Bottom line, I was getting complacent and I TOTALLY ACCIDENTALLY let myself go.
So around two years ago, I started with a personal trainer, with no hopes, dreams or ambitions apart from to get slim again. I didn’t care to be particularly strong, I didn’t think about my current or future health, I just wanted to not have to suck in my stomach as I walked, or buy floaty clothes to hide bumpy bits. I presumed that would involve lots of plodding along on a treadmill and having no bread for ages.
How wrong I was! (Not about the bread, unforch. Complex carbs are still the devil’s work. The delicious, joy-inducing work of the devil.)
Two years ago was when I discovered weight lifting, and when I figured out that those disproportionately big shoulders were actually REALLY strong. More things I found out:
1. Lifting weights is better for making me lose weight than anything else I’d tried.
2. Hauling kettle bells and trap bars around the place is HELLA good for relieving stress.
3. Anxiety and weight lifting don’t gel. The more you lift, the quicker anxiety fecks off.
4. Being strong feels WAY better than being skinny (and being skinny, I’m sure, must feel great – skinny people, please feel free to confirm this).
Resistance training changed my body and my life, truth be told, from that moment on. I hadn’t a blue clue how to lift anything when I started. But with great guidance from my trainer, I progressed and watched my previously meagre upper body develop into something that I was weirdly proud of.
I was by absolutely no means a bodybuilder or anything even remotely close, but I could change the water-cooler giant bottle in work with ease, I could do a respectable amount of push-ups, and I could see actual muscles on my body. I was slimmer (a similar weight, because muscle weighs more than fat) and my clothes felt great on me.
Body wise, I wasn’t perfect. Far from it. But mentally? I’d never felt stronger.
What’s that now? Lifting weights made my MIND stronger as well as my muscles? It appears so. It’s well documented that exercise has a super positive effect on mental health.
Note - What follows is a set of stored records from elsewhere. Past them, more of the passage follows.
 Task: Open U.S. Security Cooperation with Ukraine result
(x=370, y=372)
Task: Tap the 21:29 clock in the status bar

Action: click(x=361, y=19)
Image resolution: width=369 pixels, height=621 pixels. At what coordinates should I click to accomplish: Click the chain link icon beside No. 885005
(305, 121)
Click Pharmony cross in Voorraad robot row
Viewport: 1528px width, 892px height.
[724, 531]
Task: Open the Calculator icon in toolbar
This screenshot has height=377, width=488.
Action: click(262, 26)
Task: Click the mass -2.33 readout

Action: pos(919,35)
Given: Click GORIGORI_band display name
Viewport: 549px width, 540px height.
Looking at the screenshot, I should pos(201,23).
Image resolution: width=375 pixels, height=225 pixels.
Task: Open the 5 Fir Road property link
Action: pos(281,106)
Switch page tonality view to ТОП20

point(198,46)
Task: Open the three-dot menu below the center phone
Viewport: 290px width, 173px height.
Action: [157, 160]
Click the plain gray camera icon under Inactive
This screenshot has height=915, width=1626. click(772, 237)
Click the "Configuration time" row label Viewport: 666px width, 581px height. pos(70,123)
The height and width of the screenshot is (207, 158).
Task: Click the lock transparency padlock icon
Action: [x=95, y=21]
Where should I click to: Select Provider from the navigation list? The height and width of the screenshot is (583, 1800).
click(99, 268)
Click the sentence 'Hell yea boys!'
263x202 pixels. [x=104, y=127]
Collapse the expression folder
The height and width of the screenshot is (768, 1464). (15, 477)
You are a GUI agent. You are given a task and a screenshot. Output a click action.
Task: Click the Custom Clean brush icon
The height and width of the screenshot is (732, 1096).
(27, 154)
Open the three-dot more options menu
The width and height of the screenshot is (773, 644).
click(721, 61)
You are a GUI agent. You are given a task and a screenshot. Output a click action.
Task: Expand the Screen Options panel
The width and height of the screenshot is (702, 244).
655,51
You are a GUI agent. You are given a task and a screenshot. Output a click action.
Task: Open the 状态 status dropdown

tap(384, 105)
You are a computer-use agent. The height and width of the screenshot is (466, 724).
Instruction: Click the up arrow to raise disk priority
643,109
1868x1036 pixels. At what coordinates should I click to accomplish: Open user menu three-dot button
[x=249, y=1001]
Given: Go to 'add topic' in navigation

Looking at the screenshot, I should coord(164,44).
Sure, don’t something like 85% of doctors surveyed say that they prescribe exercise in the treatment of depression? There’s something to that.
And while I wasn’t depressed, I did need to deal with some substantial anxiety and panic attacks. And weight lifting did that for me.
Harking back to the 21 year old skinny me, I didn’t need mental strength at that age. Life was easy, I was in college, I was responsibility-less and there was little to no pressure on me to get a mortgage/procreate/marry. While I didn’t take the opportunities I should have to wear bikinis to SuperValu, I was happy out.
As I got older and adulthood got increasingly scary, I piled on weight. And in some weird corner of my brain, I rationalise that my body did that to me so that I’d discover exercise and all the mental benefits it brings with it. I wish I didn’t have to load on four stone to arrive at that conclusion, but here we are.
Right now, I’ve got a healthy, pretty strong size 12 figure, with stretch marks and cellulite and lumpy bits. I’ve also got dopamine coursing through my veins regularly and the knowledge that I’m doing something really, really positive for my health. If you’re struggling with the perils of being a grown-up, may I just say. Go exercise. Lift, jump, dance, swim, walk. Your mind will thank you for it.
“Mental health is a most important, maybe THE most important, public health issue, which even the poorest society must afford to promote, to protect and to invest in,” says the World Health Organisation. And I’d trust them lads. They appear to be some kind of authority on the subject.